Go through the entries below and print each one exactly.
++++ SUPPLIED DATA
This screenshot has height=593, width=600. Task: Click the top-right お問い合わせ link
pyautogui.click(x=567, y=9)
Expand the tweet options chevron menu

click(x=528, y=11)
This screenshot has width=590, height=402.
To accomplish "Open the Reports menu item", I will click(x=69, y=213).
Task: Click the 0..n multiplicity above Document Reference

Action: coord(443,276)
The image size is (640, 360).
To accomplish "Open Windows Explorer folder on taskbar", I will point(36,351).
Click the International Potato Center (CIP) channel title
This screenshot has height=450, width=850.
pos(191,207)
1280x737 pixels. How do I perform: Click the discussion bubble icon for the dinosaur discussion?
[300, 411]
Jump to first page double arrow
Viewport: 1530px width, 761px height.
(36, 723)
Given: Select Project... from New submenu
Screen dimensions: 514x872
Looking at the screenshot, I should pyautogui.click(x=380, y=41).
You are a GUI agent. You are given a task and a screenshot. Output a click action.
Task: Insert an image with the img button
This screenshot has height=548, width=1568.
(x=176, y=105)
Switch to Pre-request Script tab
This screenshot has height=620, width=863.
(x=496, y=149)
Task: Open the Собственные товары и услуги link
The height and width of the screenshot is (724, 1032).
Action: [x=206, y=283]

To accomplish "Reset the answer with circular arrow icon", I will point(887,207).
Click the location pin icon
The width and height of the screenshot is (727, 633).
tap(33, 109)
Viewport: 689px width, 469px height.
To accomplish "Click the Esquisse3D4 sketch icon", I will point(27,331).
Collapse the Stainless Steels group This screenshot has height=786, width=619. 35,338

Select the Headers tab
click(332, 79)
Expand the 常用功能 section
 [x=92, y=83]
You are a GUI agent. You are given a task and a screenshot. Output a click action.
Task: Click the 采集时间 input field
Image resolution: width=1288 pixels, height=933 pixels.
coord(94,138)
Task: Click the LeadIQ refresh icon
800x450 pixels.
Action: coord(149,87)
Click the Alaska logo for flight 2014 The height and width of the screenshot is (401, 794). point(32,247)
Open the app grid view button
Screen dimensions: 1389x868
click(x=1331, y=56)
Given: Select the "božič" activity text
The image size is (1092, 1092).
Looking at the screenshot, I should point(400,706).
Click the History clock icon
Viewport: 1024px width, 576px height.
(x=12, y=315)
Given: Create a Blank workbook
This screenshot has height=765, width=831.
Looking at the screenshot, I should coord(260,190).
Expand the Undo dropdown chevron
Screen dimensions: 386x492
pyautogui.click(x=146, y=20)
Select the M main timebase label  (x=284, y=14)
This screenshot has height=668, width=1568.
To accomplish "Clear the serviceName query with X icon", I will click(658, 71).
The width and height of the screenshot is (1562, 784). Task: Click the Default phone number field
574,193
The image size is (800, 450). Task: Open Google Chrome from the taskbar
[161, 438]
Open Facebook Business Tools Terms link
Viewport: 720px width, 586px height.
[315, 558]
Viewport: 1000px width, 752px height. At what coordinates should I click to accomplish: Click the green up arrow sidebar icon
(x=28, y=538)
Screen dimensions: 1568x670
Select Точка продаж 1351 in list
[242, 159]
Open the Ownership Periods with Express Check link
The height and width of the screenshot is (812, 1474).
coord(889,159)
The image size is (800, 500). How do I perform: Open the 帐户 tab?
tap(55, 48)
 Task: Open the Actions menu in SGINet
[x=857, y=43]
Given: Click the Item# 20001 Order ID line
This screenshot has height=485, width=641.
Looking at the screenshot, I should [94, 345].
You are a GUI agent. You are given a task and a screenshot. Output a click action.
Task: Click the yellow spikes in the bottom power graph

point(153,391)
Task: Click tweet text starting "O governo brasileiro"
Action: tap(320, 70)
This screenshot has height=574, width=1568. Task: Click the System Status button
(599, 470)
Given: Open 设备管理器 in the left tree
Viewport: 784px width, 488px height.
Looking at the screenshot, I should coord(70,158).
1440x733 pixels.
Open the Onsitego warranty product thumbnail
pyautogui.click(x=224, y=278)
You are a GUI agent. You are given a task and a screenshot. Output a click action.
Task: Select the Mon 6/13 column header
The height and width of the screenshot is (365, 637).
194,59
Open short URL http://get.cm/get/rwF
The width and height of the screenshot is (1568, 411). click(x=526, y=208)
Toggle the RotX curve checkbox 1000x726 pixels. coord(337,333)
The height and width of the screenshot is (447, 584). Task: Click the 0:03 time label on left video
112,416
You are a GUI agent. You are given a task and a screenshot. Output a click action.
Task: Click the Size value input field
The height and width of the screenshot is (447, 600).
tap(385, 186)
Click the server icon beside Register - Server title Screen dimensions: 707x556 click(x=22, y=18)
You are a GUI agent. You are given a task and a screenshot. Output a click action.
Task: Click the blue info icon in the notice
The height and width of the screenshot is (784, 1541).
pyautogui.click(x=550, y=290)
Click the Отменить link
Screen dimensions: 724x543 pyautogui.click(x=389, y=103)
++++++++
### EXERCISE ANSWER
This screenshot has height=593, width=600. Task: Click the top-right お問い合わせ link
pyautogui.click(x=567, y=9)
Expand the tweet options chevron menu

click(x=528, y=11)
This screenshot has width=590, height=402.
To accomplish "Open the Reports menu item", I will click(x=69, y=213).
Task: Click the 0..n multiplicity above Document Reference

Action: coord(443,276)
The image size is (640, 360).
To accomplish "Open Windows Explorer folder on taskbar", I will point(36,351).
Click the International Potato Center (CIP) channel title
This screenshot has height=450, width=850.
pos(191,207)
1280x737 pixels. How do I perform: Click the discussion bubble icon for the dinosaur discussion?
[300, 411]
Jump to first page double arrow
Viewport: 1530px width, 761px height.
(36, 723)
Given: Select Project... from New submenu
Screen dimensions: 514x872
Looking at the screenshot, I should pyautogui.click(x=380, y=41).
You are a GUI agent. You are given a task and a screenshot. Output a click action.
Task: Insert an image with the img button
This screenshot has height=548, width=1568.
(x=176, y=105)
Switch to Pre-request Script tab
This screenshot has height=620, width=863.
(x=496, y=149)
Task: Open the Собственные товары и услуги link
The height and width of the screenshot is (724, 1032).
Action: [x=206, y=283]

To accomplish "Reset the answer with circular arrow icon", I will point(887,207).
Click the location pin icon
The width and height of the screenshot is (727, 633).
tap(33, 109)
Viewport: 689px width, 469px height.
To accomplish "Click the Esquisse3D4 sketch icon", I will point(27,331).
Collapse the Stainless Steels group This screenshot has height=786, width=619. 35,338

Select the Headers tab
click(332, 79)
Expand the 常用功能 section
 [x=92, y=83]
You are a GUI agent. You are given a task and a screenshot. Output a click action.
Task: Click the 采集时间 input field
Image resolution: width=1288 pixels, height=933 pixels.
coord(94,138)
Task: Click the LeadIQ refresh icon
800x450 pixels.
Action: coord(149,87)
Click the Alaska logo for flight 2014 The height and width of the screenshot is (401, 794). point(32,247)
Open the app grid view button
Screen dimensions: 1389x868
click(x=1331, y=56)
Given: Select the "božič" activity text
The image size is (1092, 1092).
Looking at the screenshot, I should point(400,706).
Click the History clock icon
Viewport: 1024px width, 576px height.
(x=12, y=315)
Given: Create a Blank workbook
This screenshot has height=765, width=831.
Looking at the screenshot, I should coord(260,190).
Expand the Undo dropdown chevron
Screen dimensions: 386x492
pyautogui.click(x=146, y=20)
Select the M main timebase label  (x=284, y=14)
This screenshot has height=668, width=1568.
To accomplish "Clear the serviceName query with X icon", I will click(658, 71).
The width and height of the screenshot is (1562, 784). Task: Click the Default phone number field
574,193
The image size is (800, 450). Task: Open Google Chrome from the taskbar
[161, 438]
Open Facebook Business Tools Terms link
Viewport: 720px width, 586px height.
[315, 558]
Viewport: 1000px width, 752px height. At what coordinates should I click to accomplish: Click the green up arrow sidebar icon
(x=28, y=538)
Screen dimensions: 1568x670
Select Точка продаж 1351 in list
[242, 159]
Open the Ownership Periods with Express Check link
The height and width of the screenshot is (812, 1474).
coord(889,159)
The image size is (800, 500). How do I perform: Open the 帐户 tab?
tap(55, 48)
 Task: Open the Actions menu in SGINet
[x=857, y=43]
Given: Click the Item# 20001 Order ID line
This screenshot has height=485, width=641.
Looking at the screenshot, I should [94, 345].
You are a GUI agent. You are given a task and a screenshot. Output a click action.
Task: Click the yellow spikes in the bottom power graph

point(153,391)
Task: Click tweet text starting "O governo brasileiro"
Action: tap(320, 70)
This screenshot has height=574, width=1568. Task: Click the System Status button
(599, 470)
Given: Open 设备管理器 in the left tree
Viewport: 784px width, 488px height.
Looking at the screenshot, I should coord(70,158).
1440x733 pixels.
Open the Onsitego warranty product thumbnail
pyautogui.click(x=224, y=278)
You are a GUI agent. You are given a task and a screenshot. Output a click action.
Task: Select the Mon 6/13 column header
The height and width of the screenshot is (365, 637).
194,59
Open short URL http://get.cm/get/rwF
The width and height of the screenshot is (1568, 411). click(x=526, y=208)
Toggle the RotX curve checkbox 1000x726 pixels. coord(337,333)
The height and width of the screenshot is (447, 584). Task: Click the 0:03 time label on left video
112,416
You are a GUI agent. You are given a task and a screenshot. Output a click action.
Task: Click the Size value input field
The height and width of the screenshot is (447, 600).
tap(385, 186)
Click the server icon beside Register - Server title Screen dimensions: 707x556 click(x=22, y=18)
You are a GUI agent. You are given a task and a screenshot. Output a click action.
Task: Click the blue info icon in the notice
The height and width of the screenshot is (784, 1541).
pyautogui.click(x=550, y=290)
Click the Отменить link
Screen dimensions: 724x543 pyautogui.click(x=389, y=103)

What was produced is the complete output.